▶ **Exercice**
Dans le texte sur les attentats contre Charlie Hebdo, recopiez le passage qui commence par « Les marches du » et s'arrête après « quelque chose d'hallucinant... », en substituant « le journal satirique » à « l'hebdomadaire satirique ».

▶ **Extrait du texte**
Les attentats contre Charlie Hebdo, contre la policière de Montrouge et l'épicerie casher de la porte de Vincennes ont provoqué un sursaut de dégoût et de révolte dans une grande partie de la population française. Ils ont entraîné aussi, à l'étranger, d'importantes manifestations de sympathie et de soutien à l'égard de notre pays et de ce qu'il représente encore dans le monde. Difficile d'y rester insensible.
Les marches du 11 janvier, dans la France entière, ont incarné ce sursaut — parfois de façon bien baroque, car voir tous ces notables, tous ces représentants d'institutions politiques et sociales, ces autorités des corps constitués, de la police, de la justice, ces clercs de tous les clergés, arborer le badge «Je suis Charlie» alors que l'hebdomadaire satirique avait pour profession de foi constante de leur chier dessus, exhalait quelque chose d'hallucinant...
Mais, bon... Difficile là encore d'y rester insensible. Même si cette submersion par l'émotion de tout ce qui devrait garder la tête froide peut aussi inquiéter : on a le droit de se rappeler ce que l'émotion soulevée par les attentats du 11 septembre 2001 aux États-Unis a provoqué comme réactions stratégiques catastrophiques, contre-productives, et comment les cerveaux exaltés qui conseillaient celui de Bush junior, médiocrement stable et raisonnable, ont réussi à foutre le bazar de fond en comble dans tout le Moyen-Orient.

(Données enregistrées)
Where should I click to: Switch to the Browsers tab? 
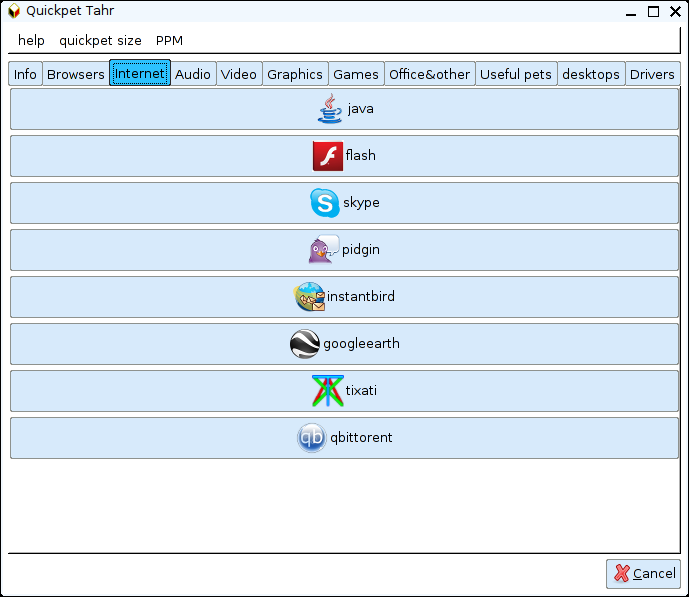point(76,74)
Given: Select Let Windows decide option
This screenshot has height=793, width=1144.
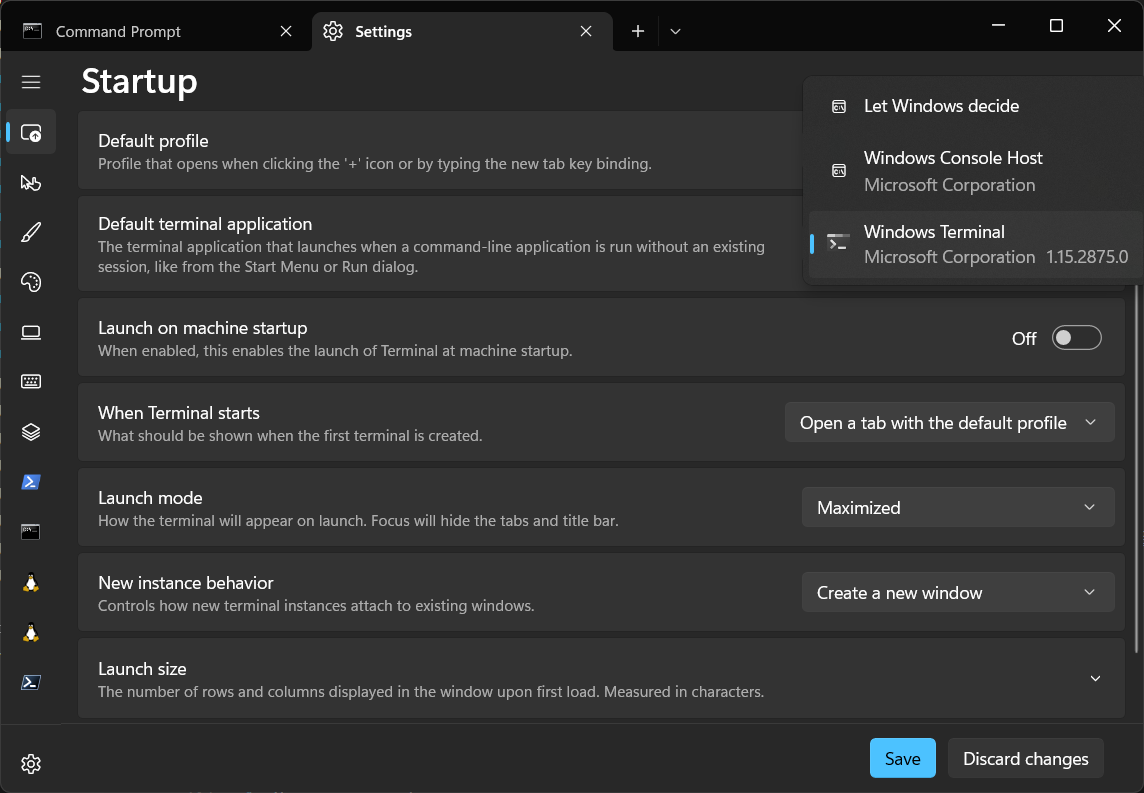Looking at the screenshot, I should (941, 106).
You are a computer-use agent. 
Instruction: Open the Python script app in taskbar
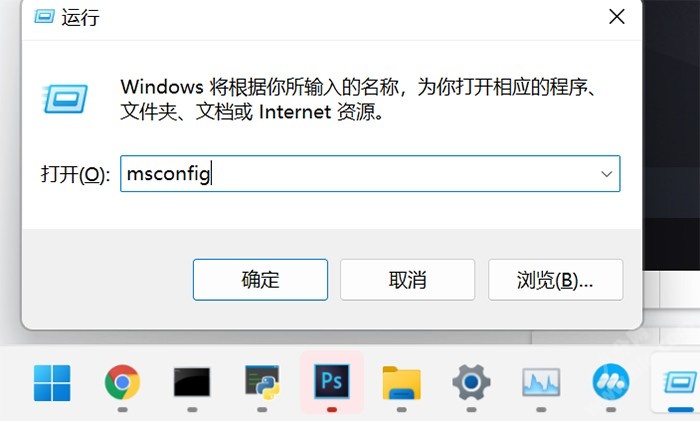[x=262, y=383]
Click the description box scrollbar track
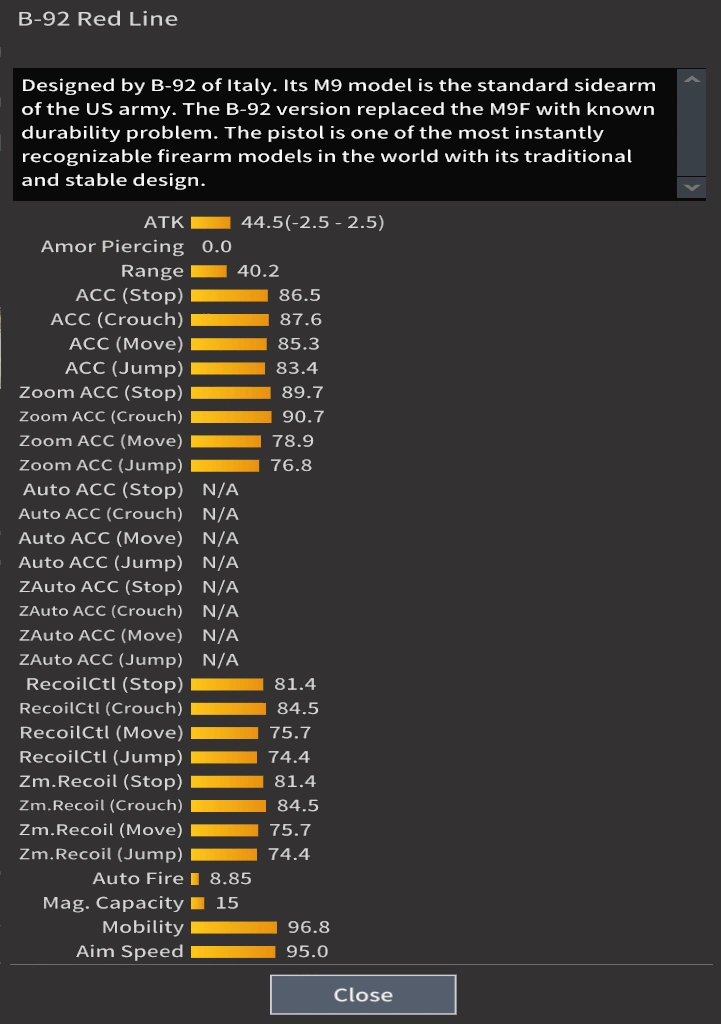Viewport: 721px width, 1024px height. coord(691,135)
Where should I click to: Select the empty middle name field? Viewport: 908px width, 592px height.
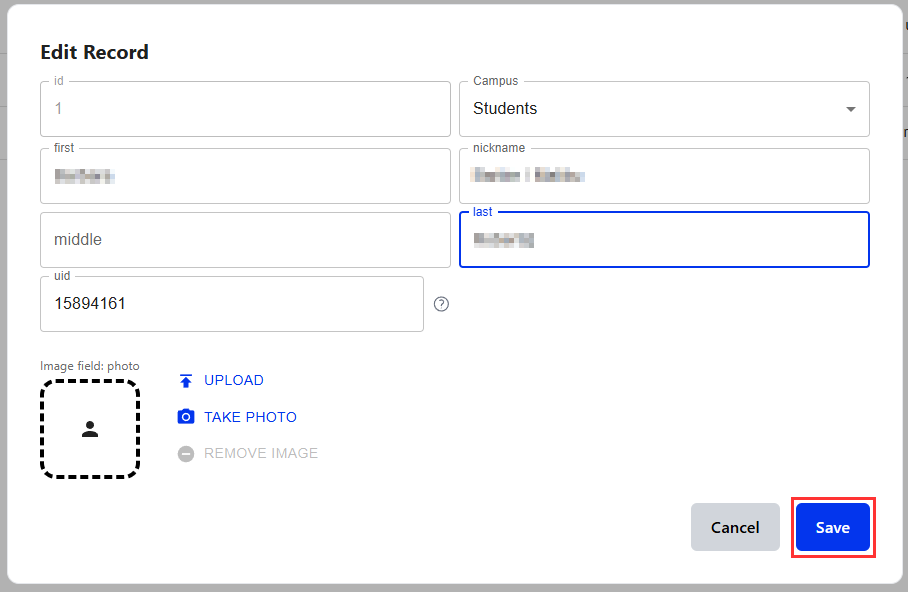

▶ **Corrigé**
Les marches du 11 janvier, dans la France entière, ont incarné ce sursaut — parfois de façon bien baroque, car voir tous ces notables, tous ces représentants d'institutions politiques et sociales, ces autorités des corps constitués, de la police, de la justice, ces clercs de tous les clergés, arborer le badge «Je suis Charlie» alors que le journal satirique avait pour profession de foi constante de leur chier dessus, exhalait quelque chose d'hallucinant...